Ario menambahkan olahraga lain yang tidak disarankan para pasien hipertensi adalah permainan kompetisi. "Olahraga itu bisa menimbulkan kerusakan pembuluh darah di otak," katanya.
Ia pun lebih menyarankan agar para pasien hipertensi melakukan olahraga yang ringan sesuai dengan kemampuan masing-masing. Olahraga yang teratur dan rutin bisa menjadi salah satu strategi dalam pengobatan pasien hipertensi. Ia menganjurkan bagi penderita hipertensi melakukan olahraga yang menekankan pada durasi dan tidak melibatkan gerakan yang tiba-tiba. "Rekomendasi dari Badan Kesehatan Dunia (WHO) durasi olahraga yang dianjurkan adalah 150 menit per minggu atau sekitar 30 menit per hari dengan intensitas sedang," katanya.

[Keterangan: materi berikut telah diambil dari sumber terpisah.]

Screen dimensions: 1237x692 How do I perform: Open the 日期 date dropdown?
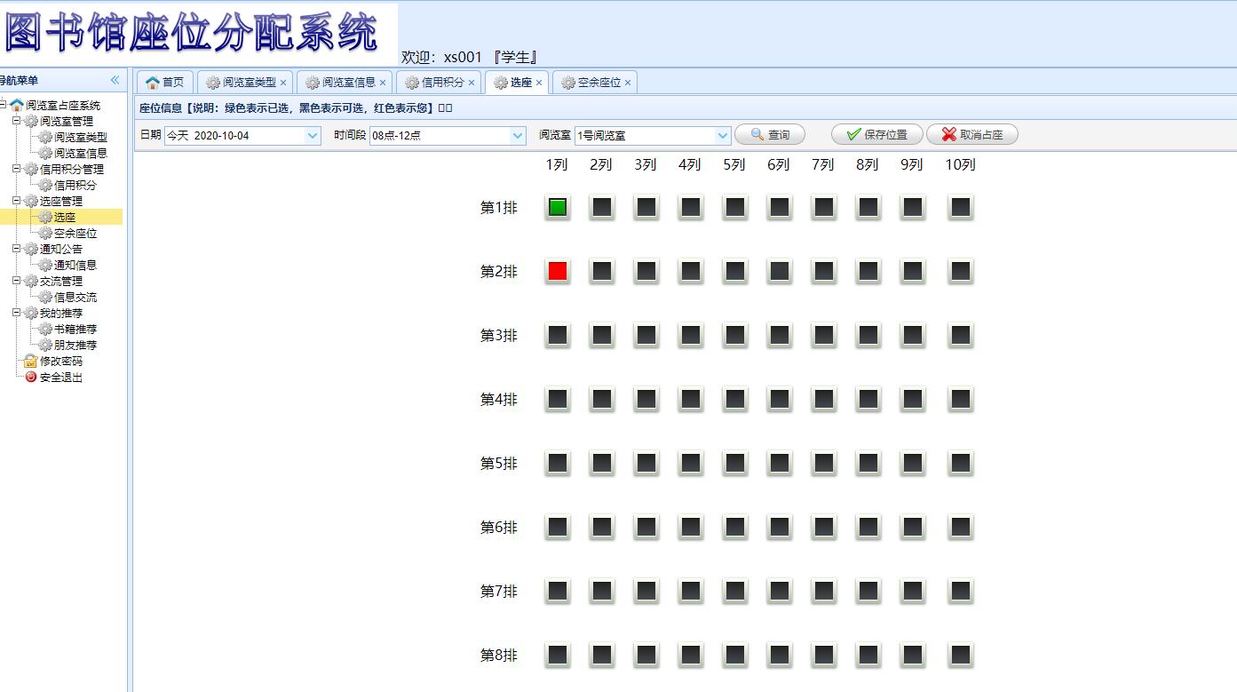[311, 134]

Ario pun mengingatkan agar para pasien hipertensi sebaiknya memeriksakan tekanan darah secara rutin. Selain itu juga mengkonsumsi obat sesuai anjuran dokter demi menjaga tekanan darah tetap stabil.
Sekitar 26 persen populasi dunia atau sekitar 972 juta orang menderita hipertensi di tahun 2000. Prevalensinya diperkirakan akan meningkat menjadi 29 persen pada 2025. Di Indonesia prevalensi hipertensi di tahun 2018 pada penduduk usia lebih dari 18 tahun sebesar 34,1 persen. Jumlah pasien hipertensi di tanah air pun diperkirakan sebanyak 63,3 juta orang.
Banyak orang tidak mengetahui bahwa dirinya telah menderita tekanan darah tinggi karena seringkali tidak adanya gejala. Oleh karenanya hipertensi sering disebut sebagai pembunuh senyap atau silent killer. Hipertensi atau tekanan darah tinggi merupakan faktor risiko terhadap kerusakan organ penting seperti otak, jantung, ginjal, mata, pembuluh darah besar (aorta) dan pembuluh darah tepi. Salah satunya yang harus diwaspadai adalah terjadinya gagal jantung yang berujung pada kematian.
Fakta dan angka menunjukan bahwa gagal jantung merupakan masalah yang terus berkembang di Asia Tenggara, yang dipicu oleh pertumbuhan penduduk yang pesat dengan faktor risiko gagal jantung khususnya hipertensi.
Medical Affairs Divisi Pharmaceuticals Bayer Indonesia Gunawan Purdianto mengatakan Bayer mendukung Perhimpunan Dokter Hipertensi Indonesia (InaSH) dalam Gerakan Peduli Hipertensi meyakini bahwa kepatuhan pasien dalam pengobatan penting untuk dilakukan. Tantangan dunia dan kebutuhan pasien memotivasi Bayer dalam menciptakan solusi terbaik melalui produk- produk yang inovatif untuk meningkatkan kesehatan dan kualitas hidup pasien. Salah satu inovasi obat kami adalah penggunaan teknologi Osmotic-controlled release oral delivery system (OROS) pada obat anti hipertensi kami, Nifedipine OROS. Teknologi OROS memungkinkan obat Nifedipine bertahan di dalam tubuh selama 24 jam dan menjaga tekanan darah tetap normal sepanjang hari.
Selain itu menghasilkan profil keamanan obat yang lebih baik, konsentrasi obat yang lebih stabil dan berkurangnya frekuensi pemberian dosis. "Teknologi OROS juga memungkinkan penggunaan dosis awal yang efektif, pencapaian pengendalian gejala lebih awal sehingga akan meningkatkan kepatuhan dan kenyamanan pasien sehingga memastikan efikasi obat dan memperbaiki kondisi kesehatan pasien,” katanya.